According to this configuration, even though a production error occurs on each of the constituent parts of the wheel supporting bearing assembly, the reduction amount of the internal clearance can be obtained accurately. Due to this, the proper value for the internal clearance in the double-row bearing unit in the middle step can be determined more accurately. As a result, the variability of the internal clearance in the double-row bearing unit in use can be reduced further.
In addition, the production method set forth in the eighth aspect of the invention can be embodied in the following way. Namely, according to, for example, an eleventh aspect of the invention, the middle step of assembling work of the individual parts which make up the wheel supporting bearing assembly is a step which results after the inner race of the pair of inner races which is separate from the shaft member has been fitted on the outer circumferential surface of the shaft member and the double-row bearing unit has been assembled which is made up by assembling together the pair of inner races, the outer race, the pluralities of rolling elements and the spacer (in such a manner that axial end faces of the spacer are brought into colliding abutment with axial end faces of both the inner races, respectively), and furthermore, the proper value for the internal clearance of the double-row bearing unit in the middle step is determined in consideration of a reduction amount in the internal clearance of the double-row bearing unit which results in association with applying the force to the pair of inner races in the direction which causes the pair of inner races to approach each other with respect to the axial direction thereof.
In addition, the production method set forth in the eighth to eleventh aspects of the invention can be embodied in the following way. Namely, according to a twelfth aspect of the invention, a spacer which is used as a constituent part of the wheel supporting bearing assembly in place of the spacer used for the measurement is a spacer which is different from the spacer used for the measurement and which is worked to adjust an axial dimension thereof.
Additionally, according to a thirteenth aspect of the invention, a spacer which is used as a constituent part of the wheel supporting bearing assembly in place of the spacer used for the measurement is the spacer which is used for the measurement but which is worked to adjust an axial dimension thereof.
Furthermore, according to a fourteenth aspect of the invention, a spacer which is used as a constituent part of the wheel supporting bearing assembly in place of the spacer used for the measurement is a spacer which is selected from a plurality of spacers which are prepared before starting the assembly work of the wheel supporting bearing assembly and which are different from each other in axial dimension thereof.

Embodiment 1

FIG. 1 shows Embodiment 1 which corresponds to the first, second, sixth, seventh, eighth, ninth, tenth and twelfth aspects of the invention. Note that the characteristics of this embodiment reside in a point that a spacer 27, which has a rectangular section and which is configured into an annular shape as a whole, is held between a small-diameter side end face of a first inner race 2 a and a small-diameter side end face of a second inner race 2 b which are made to face each other and in a production method for a wheel supporting bearing assembly which includes the spacer 27. The construction and function of the other portions of Embodiment 1 are substantially similar to those of the second example of the conventional construction shown in FIG. 21, and therefore, like reference numerals are given to like portions so that the repetition of a similar description should be omitted or a similar description should be simplified, and the description will be centered at what is characteristic of the embodiment and what is different from the second example of the conventional construction.

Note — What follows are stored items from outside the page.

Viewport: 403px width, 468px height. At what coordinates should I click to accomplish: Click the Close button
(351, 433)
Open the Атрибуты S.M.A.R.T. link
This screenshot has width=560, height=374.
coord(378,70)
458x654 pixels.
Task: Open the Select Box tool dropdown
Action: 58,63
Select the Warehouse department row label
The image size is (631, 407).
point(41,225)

In the case of this embodiment, the spacer 27 is made of SUJ2 steel which is a kind of bearing steel. However, in enforcing the invention, as materials used to make up the spacer, in addition to SUJ2, various kinds of materials such as bearing steels except for SUJ2, carburizing steels (SCr420 and the like), carbon steels (S45C, S55C and the like), stainless steels, ceramics (silicone nitride, silicone carbide, alumina, zirconia and the like) can be used. Among these materials, as with the embodiment, steel is used, a heat treatment such as quenching/tempering, induction hardening, or carburizing and quenching is applied to the spacer 27 as required. With such heat treatments applied thereto, the surface hardness of the spacer 27 can be increased as high as HRC65, so that a damage such as fretting wear can be made difficult to be generated on the surface of the spacer 27. As a result, it is possible to effectively prevent the removal of a pre-loaded load applied to a double-row bearing unit made up by assembling together the spacer 27, the first and second inner races 2 a, 2 b, an outer race 1, a plurality of tapered rollers 3, 3 and cages 8, 8 as shown in the figure. In addition, when ceramics is used as the material which makes up the spacer 27, since not only wear or the like can be made difficult to be generated on the surface of the spacer 27, but also a volumetric change in the spacer 27 can be reduced which is produced in association with a change in temperature, the change in the pre-loaded load applied to the double-row bearing unit can be prevented more effectively.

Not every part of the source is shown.